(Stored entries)

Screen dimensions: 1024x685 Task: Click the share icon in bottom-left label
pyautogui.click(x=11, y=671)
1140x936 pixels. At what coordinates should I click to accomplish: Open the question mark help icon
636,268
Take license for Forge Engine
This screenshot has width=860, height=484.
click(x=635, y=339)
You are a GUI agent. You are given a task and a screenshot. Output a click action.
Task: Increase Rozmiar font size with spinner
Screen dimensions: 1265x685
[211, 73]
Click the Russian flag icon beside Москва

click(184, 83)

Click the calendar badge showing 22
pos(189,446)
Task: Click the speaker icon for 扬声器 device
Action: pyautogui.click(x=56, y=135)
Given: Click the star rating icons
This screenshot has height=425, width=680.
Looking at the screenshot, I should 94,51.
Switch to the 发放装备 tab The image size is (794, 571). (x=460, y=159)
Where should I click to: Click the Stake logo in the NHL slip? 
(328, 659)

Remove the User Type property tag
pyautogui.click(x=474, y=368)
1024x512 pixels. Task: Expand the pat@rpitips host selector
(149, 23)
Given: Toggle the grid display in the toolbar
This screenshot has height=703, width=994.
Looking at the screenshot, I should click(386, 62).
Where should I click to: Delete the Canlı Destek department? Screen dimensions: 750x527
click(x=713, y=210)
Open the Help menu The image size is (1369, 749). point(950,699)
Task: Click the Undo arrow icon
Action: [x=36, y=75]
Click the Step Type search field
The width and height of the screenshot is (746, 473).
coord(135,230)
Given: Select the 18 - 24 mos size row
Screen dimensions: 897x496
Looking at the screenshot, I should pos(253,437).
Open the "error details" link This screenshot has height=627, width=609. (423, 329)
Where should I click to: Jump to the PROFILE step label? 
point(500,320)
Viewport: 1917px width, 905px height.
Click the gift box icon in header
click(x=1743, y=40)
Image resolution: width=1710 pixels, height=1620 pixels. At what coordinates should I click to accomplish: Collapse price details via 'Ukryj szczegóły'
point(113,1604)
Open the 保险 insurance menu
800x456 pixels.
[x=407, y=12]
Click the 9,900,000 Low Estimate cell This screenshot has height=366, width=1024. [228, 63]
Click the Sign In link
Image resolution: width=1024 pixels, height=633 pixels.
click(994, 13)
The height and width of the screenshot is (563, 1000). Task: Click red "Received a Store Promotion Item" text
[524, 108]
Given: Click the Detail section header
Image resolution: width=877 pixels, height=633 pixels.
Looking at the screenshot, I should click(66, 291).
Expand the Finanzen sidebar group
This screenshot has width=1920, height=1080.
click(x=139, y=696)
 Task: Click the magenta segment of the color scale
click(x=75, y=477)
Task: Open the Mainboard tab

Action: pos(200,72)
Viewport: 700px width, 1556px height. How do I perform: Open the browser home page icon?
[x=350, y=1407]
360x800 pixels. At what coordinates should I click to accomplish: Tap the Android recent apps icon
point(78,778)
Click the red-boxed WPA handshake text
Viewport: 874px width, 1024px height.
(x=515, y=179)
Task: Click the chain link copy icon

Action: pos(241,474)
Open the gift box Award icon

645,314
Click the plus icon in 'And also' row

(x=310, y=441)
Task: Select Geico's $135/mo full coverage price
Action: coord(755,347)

> [WORK INSTRUCTIONS] Retype all of the entries precisely as they are.

> [ANSWER TO THE PROBLEM]
Screen dimensions: 1024x685 Task: Click the share icon in bottom-left label
pyautogui.click(x=11, y=671)
1140x936 pixels. At what coordinates should I click to accomplish: Open the question mark help icon
636,268
Take license for Forge Engine
This screenshot has width=860, height=484.
click(x=635, y=339)
You are a GUI agent. You are given a task and a screenshot. Output a click action.
Task: Increase Rozmiar font size with spinner
Screen dimensions: 1265x685
[211, 73]
Click the Russian flag icon beside Москва

click(184, 83)

Click the calendar badge showing 22
pos(189,446)
Task: Click the speaker icon for 扬声器 device
Action: pyautogui.click(x=56, y=135)
Given: Click the star rating icons
This screenshot has height=425, width=680.
Looking at the screenshot, I should 94,51.
Switch to the 发放装备 tab The image size is (794, 571). (x=460, y=159)
Where should I click to: Click the Stake logo in the NHL slip? 
(328, 659)

Remove the User Type property tag
pyautogui.click(x=474, y=368)
1024x512 pixels. Task: Expand the pat@rpitips host selector
(149, 23)
Given: Toggle the grid display in the toolbar
This screenshot has height=703, width=994.
Looking at the screenshot, I should click(386, 62).
Where should I click to: Delete the Canlı Destek department? Screen dimensions: 750x527
click(x=713, y=210)
Open the Help menu The image size is (1369, 749). point(950,699)
Task: Click the Undo arrow icon
Action: [x=36, y=75]
Click the Step Type search field
The width and height of the screenshot is (746, 473).
coord(135,230)
Given: Select the 18 - 24 mos size row
Screen dimensions: 897x496
Looking at the screenshot, I should pos(253,437).
Open the "error details" link This screenshot has height=627, width=609. (423, 329)
Where should I click to: Jump to the PROFILE step label? 
point(500,320)
Viewport: 1917px width, 905px height.
Click the gift box icon in header
click(x=1743, y=40)
Image resolution: width=1710 pixels, height=1620 pixels. At what coordinates should I click to accomplish: Collapse price details via 'Ukryj szczegóły'
point(113,1604)
Open the 保险 insurance menu
800x456 pixels.
[x=407, y=12]
Click the 9,900,000 Low Estimate cell This screenshot has height=366, width=1024. [228, 63]
Click the Sign In link
Image resolution: width=1024 pixels, height=633 pixels.
click(994, 13)
The height and width of the screenshot is (563, 1000). Task: Click red "Received a Store Promotion Item" text
[524, 108]
Given: Click the Detail section header
Image resolution: width=877 pixels, height=633 pixels.
Looking at the screenshot, I should click(66, 291).
Expand the Finanzen sidebar group
This screenshot has width=1920, height=1080.
click(x=139, y=696)
 Task: Click the magenta segment of the color scale
click(x=75, y=477)
Task: Open the Mainboard tab

Action: pos(200,72)
Viewport: 700px width, 1556px height. How do I perform: Open the browser home page icon?
[x=350, y=1407]
360x800 pixels. At what coordinates should I click to accomplish: Tap the Android recent apps icon
point(78,778)
Click the red-boxed WPA handshake text
Viewport: 874px width, 1024px height.
(x=515, y=179)
Task: Click the chain link copy icon

Action: pos(241,474)
Open the gift box Award icon

645,314
Click the plus icon in 'And also' row

(x=310, y=441)
Task: Select Geico's $135/mo full coverage price
Action: coord(755,347)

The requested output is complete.